THE DIARY AND LETTERS OF AMERICA'S MINISTER TO FRANCE DURING THE SIEGE AND COMMUNE OF PARIS

A wealth of historical and personal detail builds a suspenseful story.

A plucky spirit and revolutionary sympathy emerge from these richly detailed dispatches by America’s intrepid minister to France during the Franco-Prussian War.

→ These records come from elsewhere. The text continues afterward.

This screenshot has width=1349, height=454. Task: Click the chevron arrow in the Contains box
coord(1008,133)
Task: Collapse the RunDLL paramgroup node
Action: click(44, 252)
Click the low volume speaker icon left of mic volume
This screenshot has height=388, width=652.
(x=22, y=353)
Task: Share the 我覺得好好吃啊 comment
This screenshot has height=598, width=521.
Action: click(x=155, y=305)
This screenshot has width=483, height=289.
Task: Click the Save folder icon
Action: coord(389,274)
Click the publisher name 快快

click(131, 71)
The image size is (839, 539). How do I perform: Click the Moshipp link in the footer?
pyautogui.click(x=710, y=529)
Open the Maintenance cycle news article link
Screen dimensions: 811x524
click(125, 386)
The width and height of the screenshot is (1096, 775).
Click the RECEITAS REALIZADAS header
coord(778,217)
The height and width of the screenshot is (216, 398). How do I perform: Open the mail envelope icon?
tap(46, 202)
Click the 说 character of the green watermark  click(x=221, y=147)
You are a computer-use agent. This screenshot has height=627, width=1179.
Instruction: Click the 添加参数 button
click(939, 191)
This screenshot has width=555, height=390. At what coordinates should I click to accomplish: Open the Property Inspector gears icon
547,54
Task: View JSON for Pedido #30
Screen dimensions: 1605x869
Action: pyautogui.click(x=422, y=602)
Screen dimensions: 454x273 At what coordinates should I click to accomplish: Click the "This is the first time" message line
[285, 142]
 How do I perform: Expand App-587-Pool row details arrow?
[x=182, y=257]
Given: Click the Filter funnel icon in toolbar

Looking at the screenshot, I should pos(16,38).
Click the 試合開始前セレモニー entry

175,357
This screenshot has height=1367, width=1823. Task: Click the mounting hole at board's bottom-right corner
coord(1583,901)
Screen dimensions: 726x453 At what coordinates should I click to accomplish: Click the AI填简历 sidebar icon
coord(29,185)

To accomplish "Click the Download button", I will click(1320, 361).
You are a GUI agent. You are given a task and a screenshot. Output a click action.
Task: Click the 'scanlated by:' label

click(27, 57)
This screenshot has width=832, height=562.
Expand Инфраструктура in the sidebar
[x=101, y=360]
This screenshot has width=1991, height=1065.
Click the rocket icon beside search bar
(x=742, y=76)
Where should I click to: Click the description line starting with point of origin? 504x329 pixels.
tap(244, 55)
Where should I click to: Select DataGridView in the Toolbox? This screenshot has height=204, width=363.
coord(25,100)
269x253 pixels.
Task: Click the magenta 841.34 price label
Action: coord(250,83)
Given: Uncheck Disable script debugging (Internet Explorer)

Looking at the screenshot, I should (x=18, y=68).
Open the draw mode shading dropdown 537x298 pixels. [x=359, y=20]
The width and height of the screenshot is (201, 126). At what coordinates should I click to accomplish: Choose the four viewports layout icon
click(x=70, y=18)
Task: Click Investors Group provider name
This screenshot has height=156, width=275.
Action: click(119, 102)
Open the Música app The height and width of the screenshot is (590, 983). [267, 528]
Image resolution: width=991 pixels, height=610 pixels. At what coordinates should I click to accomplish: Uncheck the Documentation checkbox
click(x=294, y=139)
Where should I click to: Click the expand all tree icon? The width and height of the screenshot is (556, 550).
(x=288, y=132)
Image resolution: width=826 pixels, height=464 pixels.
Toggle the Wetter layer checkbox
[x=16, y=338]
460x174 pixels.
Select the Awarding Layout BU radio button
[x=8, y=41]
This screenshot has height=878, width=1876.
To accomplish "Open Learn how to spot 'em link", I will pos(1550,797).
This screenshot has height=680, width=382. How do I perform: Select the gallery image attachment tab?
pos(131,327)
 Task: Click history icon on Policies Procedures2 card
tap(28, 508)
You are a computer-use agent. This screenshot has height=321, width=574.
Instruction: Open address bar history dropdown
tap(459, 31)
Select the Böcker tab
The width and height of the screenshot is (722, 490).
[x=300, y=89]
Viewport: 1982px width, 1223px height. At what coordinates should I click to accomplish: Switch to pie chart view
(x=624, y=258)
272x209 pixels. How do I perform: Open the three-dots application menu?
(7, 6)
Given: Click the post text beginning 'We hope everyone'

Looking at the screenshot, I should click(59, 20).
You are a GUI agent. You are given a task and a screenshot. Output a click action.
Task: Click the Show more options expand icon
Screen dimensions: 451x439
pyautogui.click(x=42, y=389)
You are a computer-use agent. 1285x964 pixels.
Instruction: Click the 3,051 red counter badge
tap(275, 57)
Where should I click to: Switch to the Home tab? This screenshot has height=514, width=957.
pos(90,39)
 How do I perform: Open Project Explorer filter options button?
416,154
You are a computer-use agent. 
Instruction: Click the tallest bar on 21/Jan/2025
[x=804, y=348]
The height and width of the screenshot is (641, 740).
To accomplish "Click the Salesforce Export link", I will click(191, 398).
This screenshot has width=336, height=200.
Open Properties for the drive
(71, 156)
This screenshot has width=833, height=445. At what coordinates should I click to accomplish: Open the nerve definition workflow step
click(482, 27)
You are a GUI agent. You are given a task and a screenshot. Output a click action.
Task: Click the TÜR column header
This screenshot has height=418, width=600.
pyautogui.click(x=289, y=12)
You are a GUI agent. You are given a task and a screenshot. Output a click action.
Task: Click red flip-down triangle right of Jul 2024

Independent historical researcher and producer Hill does a solid job editing these evocative, immensely readable extracts from the letters and diary of former Rep. Washburne (1816–1887). Stuck in Paris during the five-month siege by the Prussians from July 1870 to January 1871, though refusing to leave when the other diplomatic legations fled the capital, Washburne was determined to record for history the increasingly appalling conditions and subsequent reign of terror he witnessed firsthand. Originally a “green Yankee boy” who had plied his trade as a lawyer in Illinois before becoming a congressman known for his independence and honesty, Washburne was a “homespun” type, appointed as Minister to France thanks to his long friendship with and support of Ulysses S. Grant. With his family relocated for safety, Washburne lived alone in Paris, never in good health, yet able to maintain a dignity that the French, divided and under siege, frankly lacked. Delighted at the proclamation of a French Republic, Washburne was nonetheless horrified by the persecution of German nationals, who flocked to his legation for asylum; he visited the prisons and noted the toll of the cold and pestilence on the populace, as well as the fantastic rise in prices for foodstuffs. Bombardment was soon followed by armistice, and Washburne recorded the shameful capitulation to the Prussians and their eventual entrance into Paris to enormous martial display. With the government in the hands of the Commune, led by sadistic men such as Raoul Rigault, a reign of terror followed, duly observed by Washburne in all its sinister and arbitrary violence.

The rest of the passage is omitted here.